*** Block opens ***
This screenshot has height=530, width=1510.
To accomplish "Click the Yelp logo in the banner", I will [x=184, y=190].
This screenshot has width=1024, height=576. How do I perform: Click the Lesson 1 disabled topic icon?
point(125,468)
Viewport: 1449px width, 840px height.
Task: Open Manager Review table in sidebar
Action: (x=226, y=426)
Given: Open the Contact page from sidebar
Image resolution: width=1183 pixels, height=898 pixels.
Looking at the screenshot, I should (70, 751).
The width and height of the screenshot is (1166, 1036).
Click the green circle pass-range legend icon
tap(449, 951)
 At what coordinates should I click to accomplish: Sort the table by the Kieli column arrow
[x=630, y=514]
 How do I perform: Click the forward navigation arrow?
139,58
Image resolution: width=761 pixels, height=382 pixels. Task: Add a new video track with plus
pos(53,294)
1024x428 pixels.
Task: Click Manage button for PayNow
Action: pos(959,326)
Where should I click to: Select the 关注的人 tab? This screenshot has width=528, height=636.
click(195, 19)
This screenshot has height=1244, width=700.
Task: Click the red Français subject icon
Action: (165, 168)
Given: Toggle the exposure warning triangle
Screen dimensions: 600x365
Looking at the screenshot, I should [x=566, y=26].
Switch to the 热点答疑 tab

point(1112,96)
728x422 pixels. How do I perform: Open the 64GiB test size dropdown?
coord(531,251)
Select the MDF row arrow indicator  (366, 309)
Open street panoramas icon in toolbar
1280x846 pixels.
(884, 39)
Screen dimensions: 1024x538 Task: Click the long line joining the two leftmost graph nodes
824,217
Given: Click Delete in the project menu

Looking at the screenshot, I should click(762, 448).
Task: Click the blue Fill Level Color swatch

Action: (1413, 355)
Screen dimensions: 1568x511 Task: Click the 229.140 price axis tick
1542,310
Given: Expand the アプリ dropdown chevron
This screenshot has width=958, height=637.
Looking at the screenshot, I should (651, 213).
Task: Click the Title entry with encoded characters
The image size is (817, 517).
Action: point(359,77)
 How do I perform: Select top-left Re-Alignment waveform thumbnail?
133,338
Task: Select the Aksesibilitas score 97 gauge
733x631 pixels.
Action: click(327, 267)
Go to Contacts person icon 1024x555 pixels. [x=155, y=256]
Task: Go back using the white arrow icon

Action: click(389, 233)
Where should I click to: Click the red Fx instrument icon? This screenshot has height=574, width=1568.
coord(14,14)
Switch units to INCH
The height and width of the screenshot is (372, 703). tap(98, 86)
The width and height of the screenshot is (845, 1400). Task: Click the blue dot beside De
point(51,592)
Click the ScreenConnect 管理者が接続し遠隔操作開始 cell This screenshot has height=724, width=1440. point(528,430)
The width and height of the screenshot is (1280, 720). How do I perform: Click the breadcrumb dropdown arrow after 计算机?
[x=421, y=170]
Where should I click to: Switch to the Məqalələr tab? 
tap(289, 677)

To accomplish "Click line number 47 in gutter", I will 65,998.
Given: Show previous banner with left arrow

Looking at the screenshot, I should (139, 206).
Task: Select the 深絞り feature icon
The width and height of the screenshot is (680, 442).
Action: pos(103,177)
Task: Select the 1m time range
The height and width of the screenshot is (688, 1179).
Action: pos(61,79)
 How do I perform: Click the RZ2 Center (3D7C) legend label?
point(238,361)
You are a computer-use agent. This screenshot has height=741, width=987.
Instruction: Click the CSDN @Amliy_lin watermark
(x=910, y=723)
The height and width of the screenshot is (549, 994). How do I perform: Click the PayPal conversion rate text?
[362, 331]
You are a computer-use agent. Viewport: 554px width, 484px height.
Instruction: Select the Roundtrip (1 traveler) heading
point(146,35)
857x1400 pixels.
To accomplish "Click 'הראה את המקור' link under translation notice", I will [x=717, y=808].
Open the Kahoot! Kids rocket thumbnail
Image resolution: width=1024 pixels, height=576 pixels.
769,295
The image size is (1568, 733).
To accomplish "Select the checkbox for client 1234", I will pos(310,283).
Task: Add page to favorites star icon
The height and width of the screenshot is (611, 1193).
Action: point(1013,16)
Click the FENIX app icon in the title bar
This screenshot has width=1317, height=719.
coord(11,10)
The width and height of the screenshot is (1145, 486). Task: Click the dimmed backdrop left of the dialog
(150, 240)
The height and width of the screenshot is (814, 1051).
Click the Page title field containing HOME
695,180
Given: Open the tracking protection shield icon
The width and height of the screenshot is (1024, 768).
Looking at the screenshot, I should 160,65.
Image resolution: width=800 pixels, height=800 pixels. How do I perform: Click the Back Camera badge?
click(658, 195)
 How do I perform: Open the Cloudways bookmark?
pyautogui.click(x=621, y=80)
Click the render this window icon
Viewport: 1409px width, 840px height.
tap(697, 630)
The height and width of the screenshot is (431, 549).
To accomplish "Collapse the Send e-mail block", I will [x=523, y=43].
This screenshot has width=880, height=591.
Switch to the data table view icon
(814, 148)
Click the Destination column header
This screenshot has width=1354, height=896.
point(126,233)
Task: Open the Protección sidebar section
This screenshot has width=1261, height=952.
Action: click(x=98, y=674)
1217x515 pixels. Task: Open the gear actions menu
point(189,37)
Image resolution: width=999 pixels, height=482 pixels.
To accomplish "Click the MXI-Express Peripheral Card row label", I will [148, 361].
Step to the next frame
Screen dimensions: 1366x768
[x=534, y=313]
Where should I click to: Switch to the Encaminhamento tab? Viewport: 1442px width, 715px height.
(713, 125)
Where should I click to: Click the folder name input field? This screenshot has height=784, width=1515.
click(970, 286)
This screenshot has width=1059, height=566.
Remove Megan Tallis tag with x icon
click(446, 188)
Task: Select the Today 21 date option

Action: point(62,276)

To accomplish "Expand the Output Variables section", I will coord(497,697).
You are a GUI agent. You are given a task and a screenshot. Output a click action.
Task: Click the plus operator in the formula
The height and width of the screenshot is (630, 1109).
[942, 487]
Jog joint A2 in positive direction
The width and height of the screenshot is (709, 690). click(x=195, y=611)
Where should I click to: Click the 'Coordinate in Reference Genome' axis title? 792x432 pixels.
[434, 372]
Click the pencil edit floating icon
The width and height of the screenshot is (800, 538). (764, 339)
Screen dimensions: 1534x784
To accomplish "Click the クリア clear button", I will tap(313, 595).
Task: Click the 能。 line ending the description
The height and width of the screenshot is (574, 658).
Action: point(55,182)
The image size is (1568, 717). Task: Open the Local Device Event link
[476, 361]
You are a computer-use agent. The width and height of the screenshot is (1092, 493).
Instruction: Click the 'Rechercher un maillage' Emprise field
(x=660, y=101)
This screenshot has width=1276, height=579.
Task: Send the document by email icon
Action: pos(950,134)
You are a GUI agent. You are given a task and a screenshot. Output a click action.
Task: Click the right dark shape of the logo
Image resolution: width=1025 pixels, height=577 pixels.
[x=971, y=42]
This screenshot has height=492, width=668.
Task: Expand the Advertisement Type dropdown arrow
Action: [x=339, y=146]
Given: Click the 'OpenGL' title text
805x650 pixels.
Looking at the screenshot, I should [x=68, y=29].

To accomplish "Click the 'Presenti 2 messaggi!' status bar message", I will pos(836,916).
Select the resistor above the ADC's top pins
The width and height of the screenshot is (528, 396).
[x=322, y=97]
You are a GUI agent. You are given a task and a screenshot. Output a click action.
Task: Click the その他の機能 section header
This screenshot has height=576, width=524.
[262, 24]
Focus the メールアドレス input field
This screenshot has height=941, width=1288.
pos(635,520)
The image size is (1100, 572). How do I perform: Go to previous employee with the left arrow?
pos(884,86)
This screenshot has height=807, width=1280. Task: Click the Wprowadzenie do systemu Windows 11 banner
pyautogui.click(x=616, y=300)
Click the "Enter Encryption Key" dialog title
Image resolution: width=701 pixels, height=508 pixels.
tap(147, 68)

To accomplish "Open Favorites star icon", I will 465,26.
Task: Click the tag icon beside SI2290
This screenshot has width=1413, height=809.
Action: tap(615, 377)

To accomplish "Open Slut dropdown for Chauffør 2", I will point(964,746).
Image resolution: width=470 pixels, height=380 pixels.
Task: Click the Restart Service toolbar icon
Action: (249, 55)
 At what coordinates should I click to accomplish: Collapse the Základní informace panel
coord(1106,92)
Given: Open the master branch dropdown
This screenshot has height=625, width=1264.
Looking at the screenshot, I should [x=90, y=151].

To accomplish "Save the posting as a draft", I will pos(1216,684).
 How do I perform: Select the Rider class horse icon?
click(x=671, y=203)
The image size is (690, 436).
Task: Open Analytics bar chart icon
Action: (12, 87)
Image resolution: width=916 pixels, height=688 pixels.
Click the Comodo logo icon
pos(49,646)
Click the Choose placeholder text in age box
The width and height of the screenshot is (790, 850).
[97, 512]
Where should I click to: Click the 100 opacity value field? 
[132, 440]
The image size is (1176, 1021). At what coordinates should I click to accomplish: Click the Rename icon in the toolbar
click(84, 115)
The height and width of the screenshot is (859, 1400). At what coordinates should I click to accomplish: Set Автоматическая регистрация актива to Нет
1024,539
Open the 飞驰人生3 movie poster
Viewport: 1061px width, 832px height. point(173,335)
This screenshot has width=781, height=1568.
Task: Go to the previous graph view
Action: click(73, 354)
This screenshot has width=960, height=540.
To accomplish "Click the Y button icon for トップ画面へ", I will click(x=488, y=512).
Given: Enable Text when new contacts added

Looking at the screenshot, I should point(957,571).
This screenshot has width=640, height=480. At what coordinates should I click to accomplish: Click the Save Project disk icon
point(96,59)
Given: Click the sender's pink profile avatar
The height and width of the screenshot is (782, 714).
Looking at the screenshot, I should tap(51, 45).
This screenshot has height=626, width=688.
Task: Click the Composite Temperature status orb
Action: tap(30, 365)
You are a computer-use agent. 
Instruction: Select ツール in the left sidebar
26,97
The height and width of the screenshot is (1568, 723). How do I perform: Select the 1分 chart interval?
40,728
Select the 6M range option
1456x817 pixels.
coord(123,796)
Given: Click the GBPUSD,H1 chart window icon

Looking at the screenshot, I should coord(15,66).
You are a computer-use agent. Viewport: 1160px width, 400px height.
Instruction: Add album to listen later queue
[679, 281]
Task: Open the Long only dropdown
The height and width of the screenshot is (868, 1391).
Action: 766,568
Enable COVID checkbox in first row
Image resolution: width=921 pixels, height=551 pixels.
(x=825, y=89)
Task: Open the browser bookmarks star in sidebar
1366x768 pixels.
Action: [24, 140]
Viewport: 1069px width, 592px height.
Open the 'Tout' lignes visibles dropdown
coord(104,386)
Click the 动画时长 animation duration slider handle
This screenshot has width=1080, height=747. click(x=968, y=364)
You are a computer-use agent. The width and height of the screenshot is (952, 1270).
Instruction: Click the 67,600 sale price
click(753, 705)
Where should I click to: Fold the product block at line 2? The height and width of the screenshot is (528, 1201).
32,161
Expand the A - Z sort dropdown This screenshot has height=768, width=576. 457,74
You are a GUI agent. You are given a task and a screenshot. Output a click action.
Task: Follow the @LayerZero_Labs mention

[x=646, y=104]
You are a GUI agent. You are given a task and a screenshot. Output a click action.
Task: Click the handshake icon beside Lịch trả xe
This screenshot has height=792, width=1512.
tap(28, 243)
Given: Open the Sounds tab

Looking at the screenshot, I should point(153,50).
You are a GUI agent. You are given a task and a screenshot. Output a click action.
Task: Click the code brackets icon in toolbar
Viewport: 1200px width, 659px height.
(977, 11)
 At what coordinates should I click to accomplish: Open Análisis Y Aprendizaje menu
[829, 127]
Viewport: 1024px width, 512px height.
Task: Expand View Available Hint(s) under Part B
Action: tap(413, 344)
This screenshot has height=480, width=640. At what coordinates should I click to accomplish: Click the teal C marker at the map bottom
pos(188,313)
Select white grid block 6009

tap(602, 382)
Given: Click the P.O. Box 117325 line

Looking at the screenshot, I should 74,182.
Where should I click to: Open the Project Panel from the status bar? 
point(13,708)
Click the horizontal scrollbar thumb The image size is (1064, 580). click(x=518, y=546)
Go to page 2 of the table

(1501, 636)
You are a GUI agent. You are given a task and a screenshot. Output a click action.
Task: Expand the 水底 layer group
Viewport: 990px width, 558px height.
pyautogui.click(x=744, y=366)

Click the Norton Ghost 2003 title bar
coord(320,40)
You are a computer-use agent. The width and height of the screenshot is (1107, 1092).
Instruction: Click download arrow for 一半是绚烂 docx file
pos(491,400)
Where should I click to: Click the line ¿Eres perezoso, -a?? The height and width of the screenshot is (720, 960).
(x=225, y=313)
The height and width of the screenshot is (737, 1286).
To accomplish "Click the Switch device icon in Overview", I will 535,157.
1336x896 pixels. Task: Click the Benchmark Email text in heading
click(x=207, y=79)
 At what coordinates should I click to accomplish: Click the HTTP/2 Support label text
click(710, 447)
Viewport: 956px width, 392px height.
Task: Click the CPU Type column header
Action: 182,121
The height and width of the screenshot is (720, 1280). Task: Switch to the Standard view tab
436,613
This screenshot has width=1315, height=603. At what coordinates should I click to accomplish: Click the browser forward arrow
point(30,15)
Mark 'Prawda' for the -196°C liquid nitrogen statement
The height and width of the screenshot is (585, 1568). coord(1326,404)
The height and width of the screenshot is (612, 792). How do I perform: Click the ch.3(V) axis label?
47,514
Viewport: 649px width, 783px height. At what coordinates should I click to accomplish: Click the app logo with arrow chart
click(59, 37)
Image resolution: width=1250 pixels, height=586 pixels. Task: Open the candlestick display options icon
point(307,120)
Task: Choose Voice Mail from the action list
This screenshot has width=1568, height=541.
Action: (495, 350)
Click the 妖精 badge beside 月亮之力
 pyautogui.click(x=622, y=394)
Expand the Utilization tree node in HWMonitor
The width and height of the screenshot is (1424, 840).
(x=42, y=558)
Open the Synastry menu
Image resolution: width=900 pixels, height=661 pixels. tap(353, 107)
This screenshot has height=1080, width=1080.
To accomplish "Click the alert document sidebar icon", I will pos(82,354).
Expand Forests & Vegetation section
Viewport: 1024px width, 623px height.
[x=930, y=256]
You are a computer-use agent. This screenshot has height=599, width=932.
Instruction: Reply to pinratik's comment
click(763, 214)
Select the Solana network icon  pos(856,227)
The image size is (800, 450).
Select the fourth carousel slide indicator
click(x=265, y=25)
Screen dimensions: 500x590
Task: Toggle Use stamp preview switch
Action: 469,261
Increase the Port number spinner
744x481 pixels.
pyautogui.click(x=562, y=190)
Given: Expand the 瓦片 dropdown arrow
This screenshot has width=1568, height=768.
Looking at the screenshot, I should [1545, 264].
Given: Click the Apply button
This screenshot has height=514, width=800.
*** Block closes ***
* _What is needed_
Nothing should appear in the answer except the lines above from the line with "Open the Synastry menu" through the line with "has height=599, width=932.", both included, written out exactly.

* _Your response_
Open the Synastry menu
Image resolution: width=900 pixels, height=661 pixels. tap(353, 107)
This screenshot has height=1080, width=1080.
To accomplish "Click the alert document sidebar icon", I will pos(82,354).
Expand Forests & Vegetation section
Viewport: 1024px width, 623px height.
[x=930, y=256]
You are a computer-use agent. This screenshot has height=599, width=932.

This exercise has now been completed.